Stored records
--*--
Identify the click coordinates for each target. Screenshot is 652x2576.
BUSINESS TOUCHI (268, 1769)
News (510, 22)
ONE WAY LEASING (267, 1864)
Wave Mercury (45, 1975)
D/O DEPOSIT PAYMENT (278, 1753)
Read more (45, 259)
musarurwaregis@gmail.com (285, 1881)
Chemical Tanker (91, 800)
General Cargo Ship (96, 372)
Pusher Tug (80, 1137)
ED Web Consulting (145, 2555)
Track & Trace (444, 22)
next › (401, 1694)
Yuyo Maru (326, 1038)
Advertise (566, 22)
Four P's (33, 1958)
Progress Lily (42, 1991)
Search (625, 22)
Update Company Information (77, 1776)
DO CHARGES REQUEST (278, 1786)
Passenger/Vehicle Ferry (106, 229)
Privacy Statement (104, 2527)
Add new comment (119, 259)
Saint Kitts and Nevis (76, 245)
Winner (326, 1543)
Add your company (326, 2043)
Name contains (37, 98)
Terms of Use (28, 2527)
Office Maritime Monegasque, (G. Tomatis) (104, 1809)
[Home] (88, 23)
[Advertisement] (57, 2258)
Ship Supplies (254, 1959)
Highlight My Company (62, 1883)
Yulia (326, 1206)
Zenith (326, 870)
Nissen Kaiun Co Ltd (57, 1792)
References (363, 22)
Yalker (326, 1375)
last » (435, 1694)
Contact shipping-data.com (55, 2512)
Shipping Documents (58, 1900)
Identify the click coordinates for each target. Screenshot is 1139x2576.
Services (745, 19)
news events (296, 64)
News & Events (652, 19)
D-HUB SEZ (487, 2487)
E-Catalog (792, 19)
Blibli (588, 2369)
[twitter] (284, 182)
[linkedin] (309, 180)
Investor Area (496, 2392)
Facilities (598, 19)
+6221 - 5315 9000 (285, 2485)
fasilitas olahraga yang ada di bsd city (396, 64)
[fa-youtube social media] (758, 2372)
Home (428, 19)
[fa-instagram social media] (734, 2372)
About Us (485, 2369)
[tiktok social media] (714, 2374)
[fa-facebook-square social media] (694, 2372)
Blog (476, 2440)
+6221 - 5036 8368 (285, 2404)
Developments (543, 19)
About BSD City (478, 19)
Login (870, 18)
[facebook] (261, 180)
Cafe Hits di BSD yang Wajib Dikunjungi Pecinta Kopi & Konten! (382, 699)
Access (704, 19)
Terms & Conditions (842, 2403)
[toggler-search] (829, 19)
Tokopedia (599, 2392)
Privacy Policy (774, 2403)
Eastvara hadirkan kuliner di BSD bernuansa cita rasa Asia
--*--
#### The task
Scan each line above for the string "facebook". Give the tally and nothing else.

#### Reply to the exercise
2